P.S.:If it’s of any use, here’s an OMV (debian based) forum thread with similar goal:

hello @dnutan
We are having trouble finding the packages and libraries that the article asks for.

objective of having index in SMB for OSx (Spotlight)

I will restart the process and post the errors / difficulties.

1 Like

Could you please share a video capture of the problem?
I’m not sure about the issue, I can say that we never had performance problems with millions of files.

When searching with a Windows or Apple client, it doesn’t bring any results.
we have already reinstalled NethServer and tested it on other networks and servers.
Note: it is a DELL T-440 Server
VOL System SSD
VOL Data RAID 5

is there any procedure I can do to send a test?
Basically I go to Find on Mac or Windows and it doesn’t work.

We tested on Synology’s DSM System and it works very fast.

I have a script to count the number of files and another script to count files by size.

we are currently using NAS Synology out of necessity, but we want to use NethServer.

This Server that I’m sending the print is in the process of reinstalling to be the main one.

I will try to record a video of how it does not bring results to customers.
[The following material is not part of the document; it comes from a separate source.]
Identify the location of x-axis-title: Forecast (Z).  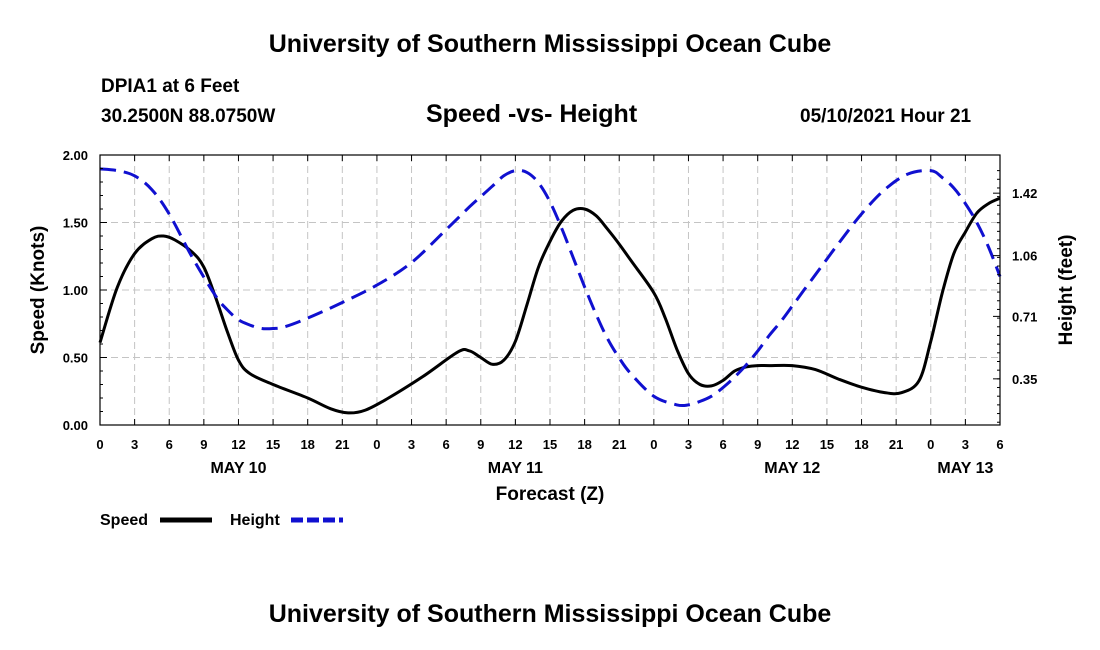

@pbasque, I spent a lot of time investigating your request. I guess you need the Spotlight search feature on shared samba folders.
It has been introduced in a samba version newer than what is provided by Red Hat / CentOS, so we can’t support it in NethServer 7.

But you mention audio files, where spotlight is ineffective.
Maybe I completely misunderstood your request.

I was looking to solve the problem too and ended up migrating my user base to… nextcloud.

Users subscribe to the folders they need and sync them on their computers. For searching, they can use their local filesystem indexer or go to nextcloud’s UI and search there.

Users are happy. They can even access their file on the go. I ditched SMB.

Matt

But now everyone needs a local copy of their data. That’s kind of a big benefit to network storage that Nextcloud doesn’t give you (yes, they’ve promised this for a couple of years; like a lot of their other headline features, it seems relegated to wallow in limited-release, pre-alpha status).